Thanks a lot for your inspiring talk, Prof. Nagai. I really like your approach of using predictive coding to anticipate others’ action and use “social” prediction error to adjust the robot’s behavior. I was wondering if you have implemented also models of higher-level forms of co-representation, beyond Mirron Neuron processes for action observation/prediction, for example to predict other’s more abstract/general intentions/goals. It would be great if you could point me to work going in that direction. Many thanks!

Yukie Nagai
2020-10-11 23:24:33

@Koichi Emura Thank you for your important question. Although I haven’t been directly investigating the cognitive loss in old age, some evidences seem to suggest that it can be explained by the opposite process or the over-process of development. For example, a research shows that elderly people have stronger reliance on prediction (https://www.nature.com/articles/ncomms13034). It has also been demonstrated that hallucination, which is often observed in dementia, can be explained by strong influence of top-down prediction (https://www.nature.com/articles/s41598-017-16316-2). I guess weaker prediction would also produce different types of cognitive difficulties.
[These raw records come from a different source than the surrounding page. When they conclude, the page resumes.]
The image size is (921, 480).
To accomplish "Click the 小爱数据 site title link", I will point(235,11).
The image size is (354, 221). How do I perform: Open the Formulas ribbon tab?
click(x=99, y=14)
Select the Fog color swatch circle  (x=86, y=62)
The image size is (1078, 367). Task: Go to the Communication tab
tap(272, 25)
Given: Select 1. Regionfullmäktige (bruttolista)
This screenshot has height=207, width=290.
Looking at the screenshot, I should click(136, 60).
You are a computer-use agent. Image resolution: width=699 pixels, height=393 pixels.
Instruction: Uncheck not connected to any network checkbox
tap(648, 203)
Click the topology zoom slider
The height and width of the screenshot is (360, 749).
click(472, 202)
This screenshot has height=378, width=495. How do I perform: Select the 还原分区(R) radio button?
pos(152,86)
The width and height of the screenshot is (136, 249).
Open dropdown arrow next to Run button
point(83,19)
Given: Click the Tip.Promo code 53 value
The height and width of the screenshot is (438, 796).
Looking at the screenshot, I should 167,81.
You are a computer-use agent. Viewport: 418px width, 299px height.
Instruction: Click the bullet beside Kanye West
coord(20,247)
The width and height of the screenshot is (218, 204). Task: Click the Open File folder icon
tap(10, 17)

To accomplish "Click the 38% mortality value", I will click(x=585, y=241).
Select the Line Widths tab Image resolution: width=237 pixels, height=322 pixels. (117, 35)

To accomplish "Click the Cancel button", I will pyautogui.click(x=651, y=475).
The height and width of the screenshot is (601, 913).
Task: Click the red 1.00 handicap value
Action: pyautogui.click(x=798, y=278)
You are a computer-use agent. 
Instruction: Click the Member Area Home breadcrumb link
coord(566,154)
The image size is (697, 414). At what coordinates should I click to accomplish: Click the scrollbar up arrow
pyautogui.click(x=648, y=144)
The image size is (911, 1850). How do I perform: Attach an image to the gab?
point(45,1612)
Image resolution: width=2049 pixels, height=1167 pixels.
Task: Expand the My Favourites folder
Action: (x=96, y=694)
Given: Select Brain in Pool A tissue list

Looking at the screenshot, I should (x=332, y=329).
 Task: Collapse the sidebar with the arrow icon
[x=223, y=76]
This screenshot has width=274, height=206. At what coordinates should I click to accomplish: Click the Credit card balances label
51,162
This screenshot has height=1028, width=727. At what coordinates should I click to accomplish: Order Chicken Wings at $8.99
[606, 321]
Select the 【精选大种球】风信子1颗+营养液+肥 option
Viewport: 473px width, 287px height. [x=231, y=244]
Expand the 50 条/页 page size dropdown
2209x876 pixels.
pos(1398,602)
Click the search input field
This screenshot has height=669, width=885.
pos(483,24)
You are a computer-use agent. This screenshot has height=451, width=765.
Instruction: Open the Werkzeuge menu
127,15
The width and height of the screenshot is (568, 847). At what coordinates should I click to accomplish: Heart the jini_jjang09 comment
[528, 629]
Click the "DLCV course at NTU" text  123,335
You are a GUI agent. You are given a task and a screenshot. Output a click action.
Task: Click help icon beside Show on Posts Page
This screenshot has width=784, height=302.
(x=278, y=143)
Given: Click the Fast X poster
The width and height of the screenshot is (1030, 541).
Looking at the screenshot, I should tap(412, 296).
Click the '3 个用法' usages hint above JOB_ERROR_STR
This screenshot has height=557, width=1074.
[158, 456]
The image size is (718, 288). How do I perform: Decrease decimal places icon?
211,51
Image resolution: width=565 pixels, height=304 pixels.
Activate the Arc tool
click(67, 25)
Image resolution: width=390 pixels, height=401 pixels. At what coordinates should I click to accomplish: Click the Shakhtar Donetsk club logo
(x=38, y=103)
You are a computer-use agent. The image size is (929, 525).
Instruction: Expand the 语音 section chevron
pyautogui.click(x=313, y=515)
It would be interesting to test their cognitive ability based on predictive coding.

Nature Communications
Scientific Reports
Koichi Emura
2020-10-15 11:14:57

*Thread Reply:* Thank you for your answer and informative references. I hear that illusions also arise from predictions, so I thought that if the balance between top-down prediction and bottom-up prediction is lost, hallucinations or abstractions may occur. Your suggestion that weak predictions may result in cognitive decline is interesting.

Yukie Nagai
2020-10-11 23:32:29

@Doris Pischedda Thank you for your question. I haven’t been implemented such higher-level cognition abilities yet. However, I believe that an extension of the internal model with more hierarchies with longer time scales would enable the model/robot to infer others’ general intention and goal. It is also important to integrate multimodal signals, especially not only exteroceptive and proprioceptive signals but also interoceptive signals, which are completely missing in current AI and robotics. To achieve “higher-level intention”, I believe interoceptive sensations plays an important role.

👍 Motohiro Okaya, M Imre
Doris Pischedda
2020-10-12 00:14:42

*Thread Reply:* Thanks for your answer. That’s indeed a very important point. I agree this is an aspect that should be integrated to enable higher-level cognition in artificial agents. Thanks!